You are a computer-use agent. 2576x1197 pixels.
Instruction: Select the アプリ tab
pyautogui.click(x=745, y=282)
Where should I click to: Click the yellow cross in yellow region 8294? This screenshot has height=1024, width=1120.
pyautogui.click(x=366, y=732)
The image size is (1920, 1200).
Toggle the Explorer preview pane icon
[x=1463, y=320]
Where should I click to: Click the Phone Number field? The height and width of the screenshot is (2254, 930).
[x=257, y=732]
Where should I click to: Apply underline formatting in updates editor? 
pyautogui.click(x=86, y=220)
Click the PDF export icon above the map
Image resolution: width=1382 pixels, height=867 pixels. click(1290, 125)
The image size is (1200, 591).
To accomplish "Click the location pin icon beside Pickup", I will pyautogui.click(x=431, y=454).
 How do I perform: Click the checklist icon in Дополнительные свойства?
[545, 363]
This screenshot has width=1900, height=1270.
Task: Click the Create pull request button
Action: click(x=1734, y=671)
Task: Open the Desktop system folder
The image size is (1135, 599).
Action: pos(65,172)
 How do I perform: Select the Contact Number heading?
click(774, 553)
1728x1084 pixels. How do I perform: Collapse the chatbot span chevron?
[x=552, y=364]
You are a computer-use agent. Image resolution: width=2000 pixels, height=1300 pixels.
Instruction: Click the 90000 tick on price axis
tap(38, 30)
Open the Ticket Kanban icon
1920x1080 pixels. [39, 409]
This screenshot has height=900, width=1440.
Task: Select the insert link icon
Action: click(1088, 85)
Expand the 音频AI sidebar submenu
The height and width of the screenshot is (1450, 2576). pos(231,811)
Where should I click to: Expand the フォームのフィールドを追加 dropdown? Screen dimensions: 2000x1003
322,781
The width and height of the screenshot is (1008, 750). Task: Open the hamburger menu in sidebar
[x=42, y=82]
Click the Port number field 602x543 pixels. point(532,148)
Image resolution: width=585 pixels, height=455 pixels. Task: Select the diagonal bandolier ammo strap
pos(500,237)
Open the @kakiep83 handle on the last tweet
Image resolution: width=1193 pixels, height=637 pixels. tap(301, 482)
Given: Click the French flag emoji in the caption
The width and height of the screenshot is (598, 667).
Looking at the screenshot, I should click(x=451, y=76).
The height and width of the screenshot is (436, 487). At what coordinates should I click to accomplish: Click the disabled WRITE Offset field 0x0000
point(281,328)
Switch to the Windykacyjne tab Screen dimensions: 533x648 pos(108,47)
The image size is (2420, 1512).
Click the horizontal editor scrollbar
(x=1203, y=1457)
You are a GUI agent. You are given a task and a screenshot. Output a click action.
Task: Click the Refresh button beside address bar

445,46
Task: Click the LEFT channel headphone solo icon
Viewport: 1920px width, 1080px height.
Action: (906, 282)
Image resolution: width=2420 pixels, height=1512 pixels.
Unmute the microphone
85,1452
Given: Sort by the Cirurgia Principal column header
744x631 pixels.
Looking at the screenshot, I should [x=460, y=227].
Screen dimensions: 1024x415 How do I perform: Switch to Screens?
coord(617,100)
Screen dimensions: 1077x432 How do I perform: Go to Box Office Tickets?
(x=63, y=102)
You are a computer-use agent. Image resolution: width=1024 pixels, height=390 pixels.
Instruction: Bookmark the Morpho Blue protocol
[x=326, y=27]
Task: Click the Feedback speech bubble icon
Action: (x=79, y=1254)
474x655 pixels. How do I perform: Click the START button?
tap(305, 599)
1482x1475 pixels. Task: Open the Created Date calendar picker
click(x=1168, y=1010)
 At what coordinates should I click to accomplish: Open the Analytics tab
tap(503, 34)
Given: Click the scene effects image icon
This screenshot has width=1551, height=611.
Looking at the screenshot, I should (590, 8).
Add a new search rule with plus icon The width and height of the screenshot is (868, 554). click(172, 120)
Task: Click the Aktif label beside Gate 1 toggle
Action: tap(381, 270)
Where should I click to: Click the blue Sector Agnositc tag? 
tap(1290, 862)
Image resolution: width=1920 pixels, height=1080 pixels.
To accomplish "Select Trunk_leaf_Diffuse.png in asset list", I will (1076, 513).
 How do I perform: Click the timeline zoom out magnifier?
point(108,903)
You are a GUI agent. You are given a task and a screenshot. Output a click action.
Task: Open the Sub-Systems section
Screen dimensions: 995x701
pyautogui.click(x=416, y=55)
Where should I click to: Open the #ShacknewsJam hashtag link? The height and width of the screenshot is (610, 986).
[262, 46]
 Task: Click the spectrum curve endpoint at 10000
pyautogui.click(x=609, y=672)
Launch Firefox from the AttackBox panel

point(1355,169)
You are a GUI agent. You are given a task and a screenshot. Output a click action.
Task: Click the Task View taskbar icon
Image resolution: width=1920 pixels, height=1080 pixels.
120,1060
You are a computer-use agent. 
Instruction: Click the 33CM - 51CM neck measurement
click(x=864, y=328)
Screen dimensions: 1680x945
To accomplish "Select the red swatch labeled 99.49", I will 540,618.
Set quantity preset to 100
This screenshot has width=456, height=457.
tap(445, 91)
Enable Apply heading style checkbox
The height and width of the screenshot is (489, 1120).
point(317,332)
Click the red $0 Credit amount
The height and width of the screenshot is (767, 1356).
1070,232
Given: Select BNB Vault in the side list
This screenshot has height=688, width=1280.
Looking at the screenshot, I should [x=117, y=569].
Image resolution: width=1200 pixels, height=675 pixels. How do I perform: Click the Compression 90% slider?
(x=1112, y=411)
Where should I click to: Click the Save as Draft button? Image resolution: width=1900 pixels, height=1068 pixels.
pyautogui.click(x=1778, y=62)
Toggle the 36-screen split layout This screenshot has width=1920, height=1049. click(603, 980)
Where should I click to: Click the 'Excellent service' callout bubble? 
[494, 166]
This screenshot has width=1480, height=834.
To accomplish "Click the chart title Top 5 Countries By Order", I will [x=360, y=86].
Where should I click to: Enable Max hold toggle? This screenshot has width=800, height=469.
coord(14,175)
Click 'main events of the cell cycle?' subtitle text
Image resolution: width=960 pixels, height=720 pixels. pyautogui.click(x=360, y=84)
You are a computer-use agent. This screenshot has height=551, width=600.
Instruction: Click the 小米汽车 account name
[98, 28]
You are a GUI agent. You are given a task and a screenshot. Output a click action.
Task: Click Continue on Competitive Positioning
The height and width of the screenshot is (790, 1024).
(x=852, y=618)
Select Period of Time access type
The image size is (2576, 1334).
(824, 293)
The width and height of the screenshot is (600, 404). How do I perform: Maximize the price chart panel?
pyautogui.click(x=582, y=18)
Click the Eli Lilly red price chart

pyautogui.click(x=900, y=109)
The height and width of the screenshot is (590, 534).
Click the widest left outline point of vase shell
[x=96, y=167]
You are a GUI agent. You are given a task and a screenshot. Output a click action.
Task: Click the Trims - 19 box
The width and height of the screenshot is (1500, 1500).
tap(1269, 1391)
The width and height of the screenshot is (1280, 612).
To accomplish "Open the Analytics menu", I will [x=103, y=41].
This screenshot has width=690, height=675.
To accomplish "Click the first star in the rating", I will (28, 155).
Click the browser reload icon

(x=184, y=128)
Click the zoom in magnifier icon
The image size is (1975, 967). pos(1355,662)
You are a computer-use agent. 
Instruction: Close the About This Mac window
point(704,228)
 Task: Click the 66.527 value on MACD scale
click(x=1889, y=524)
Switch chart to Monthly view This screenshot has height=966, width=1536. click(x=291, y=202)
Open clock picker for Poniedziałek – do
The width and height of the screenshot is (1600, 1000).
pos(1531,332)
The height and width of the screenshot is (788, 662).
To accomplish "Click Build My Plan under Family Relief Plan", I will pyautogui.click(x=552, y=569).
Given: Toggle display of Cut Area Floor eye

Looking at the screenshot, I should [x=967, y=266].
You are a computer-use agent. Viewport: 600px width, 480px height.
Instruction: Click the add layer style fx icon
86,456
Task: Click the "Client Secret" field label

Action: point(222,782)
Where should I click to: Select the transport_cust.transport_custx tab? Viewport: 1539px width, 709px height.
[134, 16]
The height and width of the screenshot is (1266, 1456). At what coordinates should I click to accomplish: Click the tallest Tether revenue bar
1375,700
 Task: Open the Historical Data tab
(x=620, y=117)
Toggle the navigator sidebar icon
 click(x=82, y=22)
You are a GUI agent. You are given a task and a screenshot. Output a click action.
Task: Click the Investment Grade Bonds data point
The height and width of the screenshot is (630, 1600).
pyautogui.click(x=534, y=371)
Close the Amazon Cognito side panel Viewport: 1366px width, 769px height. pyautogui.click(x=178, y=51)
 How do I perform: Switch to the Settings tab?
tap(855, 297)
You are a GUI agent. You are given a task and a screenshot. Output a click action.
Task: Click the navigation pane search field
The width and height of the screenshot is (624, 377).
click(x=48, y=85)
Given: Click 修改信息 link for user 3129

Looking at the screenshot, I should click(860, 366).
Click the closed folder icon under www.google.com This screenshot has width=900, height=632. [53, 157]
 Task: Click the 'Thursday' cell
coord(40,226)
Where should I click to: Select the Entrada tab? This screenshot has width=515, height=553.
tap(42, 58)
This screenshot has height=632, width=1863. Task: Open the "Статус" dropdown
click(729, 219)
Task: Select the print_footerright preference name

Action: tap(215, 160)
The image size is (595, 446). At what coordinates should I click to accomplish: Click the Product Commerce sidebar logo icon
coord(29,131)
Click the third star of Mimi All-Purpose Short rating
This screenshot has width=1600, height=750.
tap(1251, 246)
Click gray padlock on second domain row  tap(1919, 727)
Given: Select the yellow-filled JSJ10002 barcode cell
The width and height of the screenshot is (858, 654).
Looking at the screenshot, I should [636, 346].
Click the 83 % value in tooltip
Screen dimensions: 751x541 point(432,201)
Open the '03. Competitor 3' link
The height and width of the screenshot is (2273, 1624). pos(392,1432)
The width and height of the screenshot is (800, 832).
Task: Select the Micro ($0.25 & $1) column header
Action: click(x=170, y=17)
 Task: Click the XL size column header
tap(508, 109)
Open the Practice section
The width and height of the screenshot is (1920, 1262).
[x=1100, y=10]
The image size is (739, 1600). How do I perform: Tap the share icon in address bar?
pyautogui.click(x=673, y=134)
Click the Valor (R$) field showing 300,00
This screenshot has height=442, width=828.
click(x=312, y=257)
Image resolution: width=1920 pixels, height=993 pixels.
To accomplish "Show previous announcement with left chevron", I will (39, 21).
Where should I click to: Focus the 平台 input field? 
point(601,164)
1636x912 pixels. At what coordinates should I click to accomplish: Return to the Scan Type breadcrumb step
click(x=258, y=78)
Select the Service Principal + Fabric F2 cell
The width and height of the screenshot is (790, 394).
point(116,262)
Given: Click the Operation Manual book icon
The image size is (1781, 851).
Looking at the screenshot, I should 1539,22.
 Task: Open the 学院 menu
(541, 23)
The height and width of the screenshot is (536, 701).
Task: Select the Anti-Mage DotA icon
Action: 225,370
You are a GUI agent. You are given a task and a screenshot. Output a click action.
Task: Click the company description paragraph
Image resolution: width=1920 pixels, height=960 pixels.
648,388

■ ■ ■ ■

§ SET PROBLEM:
Reproduce the items verbatim, from the very start through the line containing "The height and width of the screenshot is (1450, 2576).".

§ OUTPUT:
You are a computer-use agent. 2576x1197 pixels.
Instruction: Select the アプリ tab
pyautogui.click(x=745, y=282)
Where should I click to: Click the yellow cross in yellow region 8294? This screenshot has height=1024, width=1120.
pyautogui.click(x=366, y=732)
The image size is (1920, 1200).
Toggle the Explorer preview pane icon
[x=1463, y=320]
Where should I click to: Click the Phone Number field? The height and width of the screenshot is (2254, 930).
[x=257, y=732]
Where should I click to: Apply underline formatting in updates editor? 
pyautogui.click(x=86, y=220)
Click the PDF export icon above the map
Image resolution: width=1382 pixels, height=867 pixels. click(1290, 125)
The image size is (1200, 591).
To accomplish "Click the location pin icon beside Pickup", I will pyautogui.click(x=431, y=454).
 How do I perform: Click the checklist icon in Дополнительные свойства?
[545, 363]
This screenshot has width=1900, height=1270.
Task: Click the Create pull request button
Action: click(x=1734, y=671)
Task: Open the Desktop system folder
The image size is (1135, 599).
Action: pos(65,172)
 How do I perform: Select the Contact Number heading?
click(774, 553)
1728x1084 pixels. How do I perform: Collapse the chatbot span chevron?
[x=552, y=364]
You are a computer-use agent. Image resolution: width=2000 pixels, height=1300 pixels.
Instruction: Click the 90000 tick on price axis
tap(38, 30)
Open the Ticket Kanban icon
1920x1080 pixels. [39, 409]
This screenshot has height=900, width=1440.
Task: Select the insert link icon
Action: click(1088, 85)
Expand the 音频AI sidebar submenu
The height and width of the screenshot is (1450, 2576). pos(231,811)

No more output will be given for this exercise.